In 1986, Senator Charles Grassley and Representative Howard Berman led successful efforts in Congress to amend the False Claims Act to, among other things, encourage whistleblowers to come forward with allegations of fraud.  In 2009, Senator Patrick J. Leahy, along with Senator Grassley and Representative Berman, championed the Fraud Enforcement and Recovery Act of 2009, which made additional improvements to the False Claims Act and other fraud statutes.    And in 2010, the passage of the Affordable Care Act provided additional inducements and protections for whistleblowers and strengthened the provisions of the federal health care Anti-Kickback Statute.
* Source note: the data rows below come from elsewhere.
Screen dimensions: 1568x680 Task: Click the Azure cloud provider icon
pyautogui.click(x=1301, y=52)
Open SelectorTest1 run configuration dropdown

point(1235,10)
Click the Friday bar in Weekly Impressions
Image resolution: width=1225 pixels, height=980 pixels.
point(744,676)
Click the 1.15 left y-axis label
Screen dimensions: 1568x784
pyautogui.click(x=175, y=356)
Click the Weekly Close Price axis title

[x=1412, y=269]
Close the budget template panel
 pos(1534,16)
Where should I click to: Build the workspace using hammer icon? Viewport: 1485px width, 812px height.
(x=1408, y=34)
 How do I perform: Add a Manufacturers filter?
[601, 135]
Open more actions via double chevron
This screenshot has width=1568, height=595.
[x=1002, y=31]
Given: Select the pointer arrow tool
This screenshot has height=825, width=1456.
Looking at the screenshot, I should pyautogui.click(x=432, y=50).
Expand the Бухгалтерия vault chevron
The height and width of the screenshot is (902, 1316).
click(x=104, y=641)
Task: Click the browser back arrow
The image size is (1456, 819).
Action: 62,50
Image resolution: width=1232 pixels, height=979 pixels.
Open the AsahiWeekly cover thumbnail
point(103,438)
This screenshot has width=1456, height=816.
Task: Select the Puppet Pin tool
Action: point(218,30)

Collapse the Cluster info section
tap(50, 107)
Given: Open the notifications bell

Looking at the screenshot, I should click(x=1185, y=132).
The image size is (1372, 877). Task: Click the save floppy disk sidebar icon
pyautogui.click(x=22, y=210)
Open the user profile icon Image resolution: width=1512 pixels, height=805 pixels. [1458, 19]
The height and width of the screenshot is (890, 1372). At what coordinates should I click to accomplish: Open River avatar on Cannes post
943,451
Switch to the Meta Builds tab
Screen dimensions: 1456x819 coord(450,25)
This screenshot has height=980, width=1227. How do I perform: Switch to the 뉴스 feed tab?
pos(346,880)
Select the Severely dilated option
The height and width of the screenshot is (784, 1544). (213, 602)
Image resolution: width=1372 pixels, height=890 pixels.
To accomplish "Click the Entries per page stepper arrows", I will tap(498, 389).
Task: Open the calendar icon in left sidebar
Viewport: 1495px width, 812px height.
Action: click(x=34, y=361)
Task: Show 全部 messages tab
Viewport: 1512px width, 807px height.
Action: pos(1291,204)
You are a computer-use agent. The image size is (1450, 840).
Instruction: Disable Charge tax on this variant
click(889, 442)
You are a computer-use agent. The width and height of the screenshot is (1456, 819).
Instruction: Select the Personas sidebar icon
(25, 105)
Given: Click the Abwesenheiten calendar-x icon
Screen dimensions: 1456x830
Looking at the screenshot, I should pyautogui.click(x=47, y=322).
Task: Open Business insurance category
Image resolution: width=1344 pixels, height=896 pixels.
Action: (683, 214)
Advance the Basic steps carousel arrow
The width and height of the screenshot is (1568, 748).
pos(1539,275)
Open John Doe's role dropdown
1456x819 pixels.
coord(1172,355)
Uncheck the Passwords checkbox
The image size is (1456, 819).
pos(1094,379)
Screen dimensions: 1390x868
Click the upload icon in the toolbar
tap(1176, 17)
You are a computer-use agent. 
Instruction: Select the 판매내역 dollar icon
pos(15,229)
Assistant Attorney General Delery also expressed his deep appreciation for the dedicated public servants who investigated and pursued these cases.    These individuals include attorneys, investigators, auditors and other agency personnel throughout the Justice Department’s Civil Division, the U.S. Attorneys’ Offices, the Departments of Defense and Health and Human Services, the various Offices of Inspector General and the many other federal and state agencies that contributed to the department’s recoveries this past fiscal year.

“The department’s continued success in recovering fraudulent claims for taxpayer money this past fiscal year is a product of the tremendous skill and dedication of the people who worked on these cases and investigations and continue to work hard to protect against the misuse of taxpayer dollars,” said Delery.